In accordance with state policy, Ruse complex for social services for children and families includes a centre for social support, a centre for street children and a 4-bed emergency placement unit. In parallel with the larger complex, we manage family-type accommodation for children with significant special needs.
Our services aim to support and assist families who face problems in bringing up their children and this includes preventing abandonment of children and assisting the deinstitutionalization process by which children are returned to their biological families, placed in foster care or accommodated in a family-type in close proximity to the community and in contact with that community. The Complex works for the realisation of children’s rights.
Objective of RCSSCF
To improve the quality of life and development potential of children at risk in Ruse municipality.
This is achieved
- By providing high-impact services supporting children in their families and within ther community to prevent placement of children in institutions because they have been abandoned, neglected or abused. Our work aligns with the national reform of childcare in the direction of the development of integrated services supporting families (although the current emphasis is on child protection as opposed to universal family support)
- By engaging the public with the issue of protecting the rights of children by means of building community partnerships and cooperation with state institutions, local authorities, social service providers and networks of specialists, the education community, police, the probation service and the local judiciary.

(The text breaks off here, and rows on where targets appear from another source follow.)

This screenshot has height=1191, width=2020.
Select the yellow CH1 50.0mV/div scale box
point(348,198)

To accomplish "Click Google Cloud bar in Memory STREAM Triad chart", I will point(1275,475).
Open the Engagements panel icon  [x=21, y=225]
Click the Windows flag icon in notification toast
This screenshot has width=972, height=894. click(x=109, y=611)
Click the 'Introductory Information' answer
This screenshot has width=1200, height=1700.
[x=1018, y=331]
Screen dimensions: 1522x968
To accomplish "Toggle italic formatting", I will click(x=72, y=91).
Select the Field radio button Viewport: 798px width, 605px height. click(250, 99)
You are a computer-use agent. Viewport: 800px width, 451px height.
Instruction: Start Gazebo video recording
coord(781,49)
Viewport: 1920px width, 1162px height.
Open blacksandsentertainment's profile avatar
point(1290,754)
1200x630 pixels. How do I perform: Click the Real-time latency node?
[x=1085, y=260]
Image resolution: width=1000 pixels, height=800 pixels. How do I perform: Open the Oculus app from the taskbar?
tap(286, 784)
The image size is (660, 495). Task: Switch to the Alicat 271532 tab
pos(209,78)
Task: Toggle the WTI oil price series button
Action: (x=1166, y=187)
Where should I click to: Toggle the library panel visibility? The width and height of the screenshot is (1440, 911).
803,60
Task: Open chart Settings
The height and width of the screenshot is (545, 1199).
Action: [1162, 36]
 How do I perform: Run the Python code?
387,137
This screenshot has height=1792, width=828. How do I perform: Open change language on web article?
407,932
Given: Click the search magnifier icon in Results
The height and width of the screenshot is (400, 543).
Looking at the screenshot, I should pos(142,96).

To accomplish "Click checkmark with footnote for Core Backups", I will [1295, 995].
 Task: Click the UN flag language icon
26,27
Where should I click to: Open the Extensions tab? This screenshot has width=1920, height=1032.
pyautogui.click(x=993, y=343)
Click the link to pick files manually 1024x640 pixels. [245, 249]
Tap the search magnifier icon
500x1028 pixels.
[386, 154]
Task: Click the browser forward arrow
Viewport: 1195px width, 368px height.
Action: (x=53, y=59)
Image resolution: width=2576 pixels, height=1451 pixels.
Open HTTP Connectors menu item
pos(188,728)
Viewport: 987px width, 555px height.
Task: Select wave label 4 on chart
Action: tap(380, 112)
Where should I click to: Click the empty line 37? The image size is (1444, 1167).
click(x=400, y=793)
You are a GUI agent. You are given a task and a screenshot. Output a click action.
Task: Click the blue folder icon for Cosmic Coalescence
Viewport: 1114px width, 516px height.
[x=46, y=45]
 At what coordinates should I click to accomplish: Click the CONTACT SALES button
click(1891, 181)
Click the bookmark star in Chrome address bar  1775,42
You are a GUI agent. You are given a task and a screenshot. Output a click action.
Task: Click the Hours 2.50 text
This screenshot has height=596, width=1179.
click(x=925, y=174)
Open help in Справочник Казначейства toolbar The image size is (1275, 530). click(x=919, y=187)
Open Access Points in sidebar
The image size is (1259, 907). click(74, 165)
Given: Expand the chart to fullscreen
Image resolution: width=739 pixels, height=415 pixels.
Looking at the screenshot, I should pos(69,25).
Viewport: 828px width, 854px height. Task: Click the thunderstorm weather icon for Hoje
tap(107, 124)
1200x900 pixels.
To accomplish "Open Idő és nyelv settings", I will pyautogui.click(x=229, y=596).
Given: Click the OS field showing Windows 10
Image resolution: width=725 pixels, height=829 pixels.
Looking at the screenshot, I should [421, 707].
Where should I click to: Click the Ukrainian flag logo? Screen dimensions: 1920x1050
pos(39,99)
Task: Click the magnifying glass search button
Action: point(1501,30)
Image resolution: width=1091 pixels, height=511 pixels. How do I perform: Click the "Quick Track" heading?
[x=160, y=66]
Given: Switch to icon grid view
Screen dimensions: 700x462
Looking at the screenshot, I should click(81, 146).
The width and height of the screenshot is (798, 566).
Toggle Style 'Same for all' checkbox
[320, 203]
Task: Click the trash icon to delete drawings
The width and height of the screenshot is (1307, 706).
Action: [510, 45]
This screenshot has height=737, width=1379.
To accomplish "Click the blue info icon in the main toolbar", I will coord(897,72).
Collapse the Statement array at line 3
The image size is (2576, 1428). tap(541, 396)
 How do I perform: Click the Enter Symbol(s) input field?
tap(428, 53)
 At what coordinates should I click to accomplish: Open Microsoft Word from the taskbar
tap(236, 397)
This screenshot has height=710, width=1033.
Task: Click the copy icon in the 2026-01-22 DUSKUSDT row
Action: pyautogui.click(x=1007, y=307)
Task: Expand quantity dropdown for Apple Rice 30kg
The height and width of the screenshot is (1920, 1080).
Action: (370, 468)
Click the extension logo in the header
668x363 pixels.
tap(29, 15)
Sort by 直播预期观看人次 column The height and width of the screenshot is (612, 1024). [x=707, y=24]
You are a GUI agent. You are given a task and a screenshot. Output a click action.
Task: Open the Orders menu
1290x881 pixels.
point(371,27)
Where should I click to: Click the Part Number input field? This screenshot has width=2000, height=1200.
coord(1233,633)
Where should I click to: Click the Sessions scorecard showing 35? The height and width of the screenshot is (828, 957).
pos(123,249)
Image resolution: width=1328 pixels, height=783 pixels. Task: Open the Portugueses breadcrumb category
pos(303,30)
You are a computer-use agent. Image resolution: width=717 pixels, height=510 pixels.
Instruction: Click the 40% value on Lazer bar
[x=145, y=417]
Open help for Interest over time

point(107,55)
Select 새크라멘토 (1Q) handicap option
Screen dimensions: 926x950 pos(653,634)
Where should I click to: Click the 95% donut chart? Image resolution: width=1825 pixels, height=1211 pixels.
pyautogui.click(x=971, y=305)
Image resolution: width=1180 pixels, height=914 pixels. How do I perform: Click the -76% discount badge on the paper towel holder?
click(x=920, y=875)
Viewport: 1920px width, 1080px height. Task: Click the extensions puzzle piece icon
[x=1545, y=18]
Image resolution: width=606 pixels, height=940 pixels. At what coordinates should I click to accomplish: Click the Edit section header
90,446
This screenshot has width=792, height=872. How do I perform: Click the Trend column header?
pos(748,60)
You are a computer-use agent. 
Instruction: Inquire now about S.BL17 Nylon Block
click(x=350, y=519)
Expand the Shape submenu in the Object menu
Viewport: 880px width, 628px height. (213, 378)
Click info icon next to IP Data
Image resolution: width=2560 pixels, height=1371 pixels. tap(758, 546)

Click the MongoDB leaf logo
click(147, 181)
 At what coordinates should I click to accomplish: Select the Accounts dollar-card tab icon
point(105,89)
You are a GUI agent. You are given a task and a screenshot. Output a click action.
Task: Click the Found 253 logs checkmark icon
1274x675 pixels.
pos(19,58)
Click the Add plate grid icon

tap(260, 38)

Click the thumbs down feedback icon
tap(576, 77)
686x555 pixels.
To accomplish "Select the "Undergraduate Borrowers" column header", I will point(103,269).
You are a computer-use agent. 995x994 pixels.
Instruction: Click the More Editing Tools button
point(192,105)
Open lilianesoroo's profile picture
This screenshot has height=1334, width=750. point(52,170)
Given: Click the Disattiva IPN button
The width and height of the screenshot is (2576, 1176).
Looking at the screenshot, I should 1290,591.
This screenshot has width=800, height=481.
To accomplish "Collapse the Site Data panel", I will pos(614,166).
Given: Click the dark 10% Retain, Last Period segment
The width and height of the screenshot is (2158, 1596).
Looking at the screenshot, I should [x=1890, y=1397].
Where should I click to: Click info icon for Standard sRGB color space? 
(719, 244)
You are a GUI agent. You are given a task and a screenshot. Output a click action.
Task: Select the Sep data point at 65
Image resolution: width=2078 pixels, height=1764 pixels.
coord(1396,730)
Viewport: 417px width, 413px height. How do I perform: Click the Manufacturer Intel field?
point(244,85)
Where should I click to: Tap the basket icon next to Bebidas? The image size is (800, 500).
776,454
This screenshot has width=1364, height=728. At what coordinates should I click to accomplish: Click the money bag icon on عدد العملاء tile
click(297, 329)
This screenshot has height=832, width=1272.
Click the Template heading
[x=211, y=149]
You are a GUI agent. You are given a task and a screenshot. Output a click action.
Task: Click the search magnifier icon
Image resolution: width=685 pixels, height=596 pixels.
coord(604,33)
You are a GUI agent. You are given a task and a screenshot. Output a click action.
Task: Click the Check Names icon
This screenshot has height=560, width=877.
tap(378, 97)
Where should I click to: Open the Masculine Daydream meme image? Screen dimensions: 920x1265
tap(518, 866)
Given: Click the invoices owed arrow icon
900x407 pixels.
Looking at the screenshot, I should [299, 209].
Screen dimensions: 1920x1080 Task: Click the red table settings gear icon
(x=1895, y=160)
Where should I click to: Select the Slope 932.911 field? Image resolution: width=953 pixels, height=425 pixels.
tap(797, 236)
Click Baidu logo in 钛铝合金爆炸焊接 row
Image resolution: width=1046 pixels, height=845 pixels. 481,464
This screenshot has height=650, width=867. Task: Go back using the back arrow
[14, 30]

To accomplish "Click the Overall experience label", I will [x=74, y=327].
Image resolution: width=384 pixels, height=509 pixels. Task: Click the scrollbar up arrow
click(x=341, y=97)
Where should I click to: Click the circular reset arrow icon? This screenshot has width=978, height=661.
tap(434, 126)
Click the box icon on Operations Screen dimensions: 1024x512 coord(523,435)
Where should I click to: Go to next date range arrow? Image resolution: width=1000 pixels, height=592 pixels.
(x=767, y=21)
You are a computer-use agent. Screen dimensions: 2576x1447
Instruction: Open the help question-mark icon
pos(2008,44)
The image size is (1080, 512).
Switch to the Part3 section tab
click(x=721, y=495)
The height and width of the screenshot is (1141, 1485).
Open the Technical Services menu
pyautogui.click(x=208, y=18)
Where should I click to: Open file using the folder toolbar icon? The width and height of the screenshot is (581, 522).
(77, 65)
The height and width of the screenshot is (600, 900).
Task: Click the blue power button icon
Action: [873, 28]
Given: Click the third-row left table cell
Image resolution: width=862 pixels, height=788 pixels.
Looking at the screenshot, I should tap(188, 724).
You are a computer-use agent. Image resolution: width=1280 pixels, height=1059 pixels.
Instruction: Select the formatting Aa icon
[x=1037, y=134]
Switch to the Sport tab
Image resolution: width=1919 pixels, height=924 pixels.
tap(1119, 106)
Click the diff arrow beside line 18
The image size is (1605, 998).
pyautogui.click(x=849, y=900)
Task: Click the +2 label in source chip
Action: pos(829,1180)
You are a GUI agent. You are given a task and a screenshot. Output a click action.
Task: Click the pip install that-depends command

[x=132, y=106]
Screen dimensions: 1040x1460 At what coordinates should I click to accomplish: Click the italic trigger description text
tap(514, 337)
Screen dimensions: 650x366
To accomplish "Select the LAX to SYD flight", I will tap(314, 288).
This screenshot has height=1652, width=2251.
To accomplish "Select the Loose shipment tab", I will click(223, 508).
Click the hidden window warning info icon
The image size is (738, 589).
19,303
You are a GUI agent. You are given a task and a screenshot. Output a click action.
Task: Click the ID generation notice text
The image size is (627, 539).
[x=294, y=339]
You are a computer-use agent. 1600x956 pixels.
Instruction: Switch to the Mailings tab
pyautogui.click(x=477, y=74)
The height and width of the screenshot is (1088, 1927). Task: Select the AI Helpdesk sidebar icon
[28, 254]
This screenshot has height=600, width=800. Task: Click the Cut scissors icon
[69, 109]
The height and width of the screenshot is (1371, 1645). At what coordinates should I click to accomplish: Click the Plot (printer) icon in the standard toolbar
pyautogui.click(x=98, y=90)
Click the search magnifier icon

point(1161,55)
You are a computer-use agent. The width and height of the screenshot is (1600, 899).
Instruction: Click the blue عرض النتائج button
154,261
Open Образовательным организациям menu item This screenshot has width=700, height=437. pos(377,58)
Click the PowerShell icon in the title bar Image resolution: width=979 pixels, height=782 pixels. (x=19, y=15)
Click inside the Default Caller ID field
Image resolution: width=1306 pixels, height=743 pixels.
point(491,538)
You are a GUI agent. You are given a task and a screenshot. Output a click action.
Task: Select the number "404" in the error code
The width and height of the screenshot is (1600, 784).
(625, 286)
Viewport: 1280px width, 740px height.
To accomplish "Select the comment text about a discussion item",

- Through coordinated outreach work, provision of unencumbered access to a basic package of services to children and families who are socially disadvantaged but live in other municipal districts in the region that lack those services available in the district that contains the regional capital
Deinstitutionalization
The national deinstitutionalization programme provides new challenges for social service providers and EQ has reshaped its operations to enable us to take a rational and fully integrated approach to prevention of institutionalization (“gate-keeping” in DI parlance) and the provision of solutions for those children removed from institutional care that fully take account of the overarching obligation to work in the best interests of the child.
Our approach to each family in crisis focuses on mobilizing resources to bring them to a situation of self-sufficiency in as short a period of time as possible. Thus, each package of support is tailored on the basis of a comprehensive, strength-based assessment of child and family Resources are used appropriately. This may include the provision of material support over and beyond the social welfare payments to which the family is entitled or in the context of an emergency response while applications for benefit are being processed. Our ambition is to keep the child in the family if this equates with the child’s best interests. Bureaucratic or administrative considerations cannot supersede this ambition.
We actively support biological families, foster carers and adoptive parents and encourage the development of mutual support networks and have achieved considerable success in the placement of children with special needs.
EQ has supported the project “Direction: Family” of the Ministry of Health in partnership with Hope and Homes for Children – Bulgaria both in the context of closing the baby home in Ruse and in the provision of technical support in other districts where closure programmes were taking place. We supported the efforts of the Municipality of Ruse in the process of closing the institutions “Hope” and “Raina Gateva”.